_Task_
Reproduce the Beenybox forum thread below word for word, with nothing changed.

_Given text_
# Beenybox



## metblue (Oct 9, 2006)

Hello.we have just returned from Camborne where we visited the Beenybox company where we had two boxes fitted.We are very, very impressed by the work done by Paul (the owner) and his sidekick Mark.
Free hookup for the two nights we were there, (we arrived on Sunday afternoon) the work was carried out Mon/Tues to a impressive high standard and now we have managed to free up space inside our van, a Bessacar E425. It was not cheap but,for the quality of their work I cannot reccomend them highly enough.fantastic,really pleased and so is the wife !!


----------



## Hezbez (Feb 7, 2009)

I am interested in getting one or two Beenyboxes fitted to our E460. I would imagine this would be very similar set up to your E425.
I emailed Beeny several weeks ago for an estimate of cost but haven't received a reply.

How much extra space have the boxes given you - rough size if you know it. Whereabouts on the van did they site them?

If you would like to give me a rough idea of cost I would be grateful (PM me if you like).

_Data shown_

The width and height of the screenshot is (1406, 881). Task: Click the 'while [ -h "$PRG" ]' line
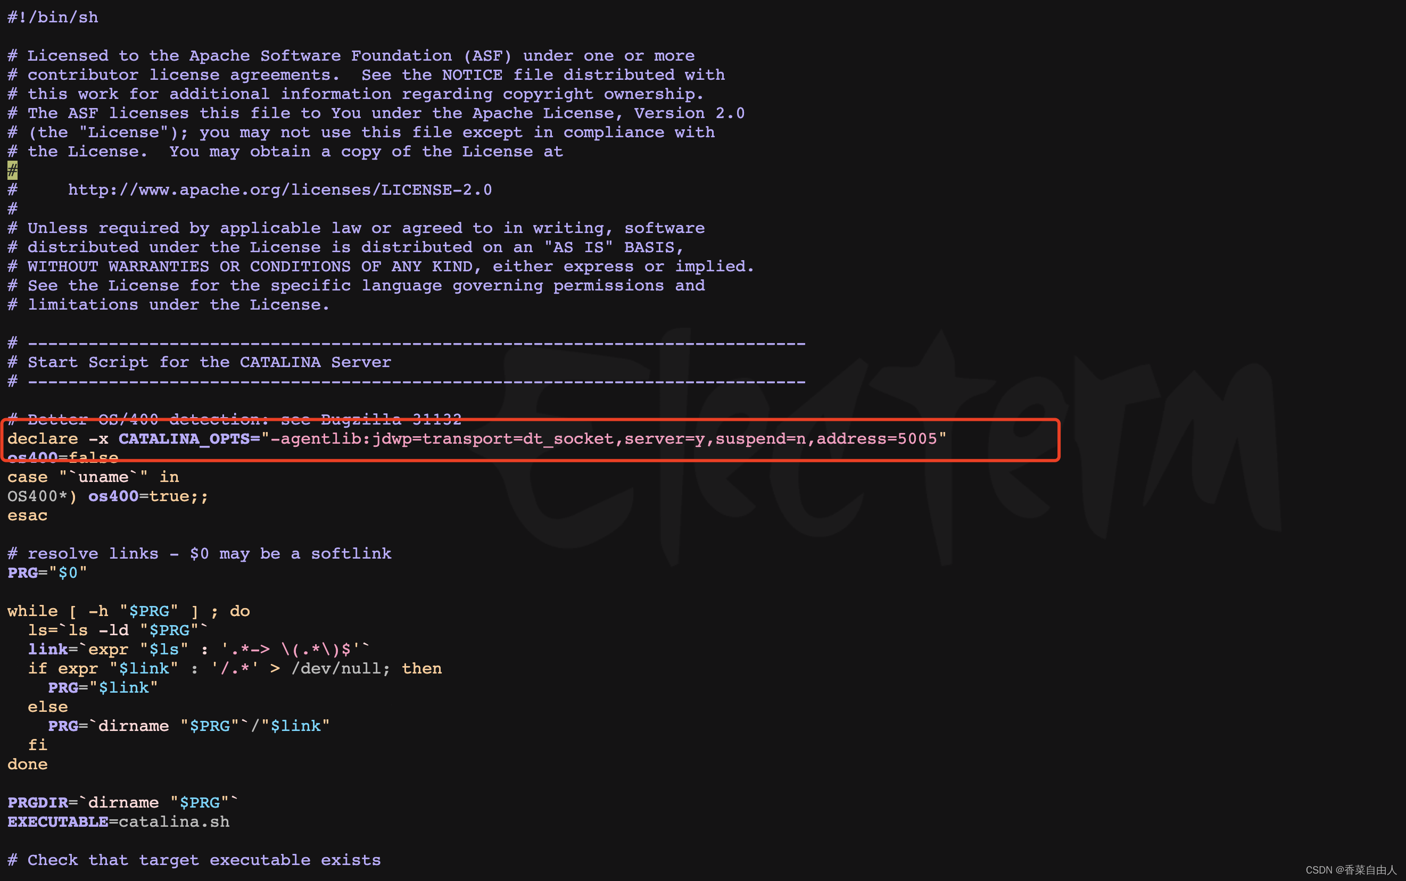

_The reply_
# Beenybox



## metblue (Oct 9, 2006)

Hello.we have just returned from Camborne where we visited the Beenybox company where we had two boxes fitted.We are very, very impressed by the work done by Paul (the owner) and his sidekick Mark.
Free hookup for the two nights we were there, (we arrived on Sunday afternoon) the work was carried out Mon/Tues to a impressive high standard and now we have managed to free up space inside our van, a Bessacar E425. It was not cheap but,for the quality of their work I cannot reccomend them highly enough.fantastic,really pleased and so is the wife !!


----------



## Hezbez (Feb 7, 2009)

I am interested in getting one or two Beenyboxes fitted to our E460. I would imagine this would be very similar set up to your E425.
I emailed Beeny several weeks ago for an estimate of cost but haven't received a reply.

How much extra space have the boxes given you - rough size if you know it. Whereabouts on the van did they site them?

If you would like to give me a rough idea of cost I would be grateful (PM me if you like).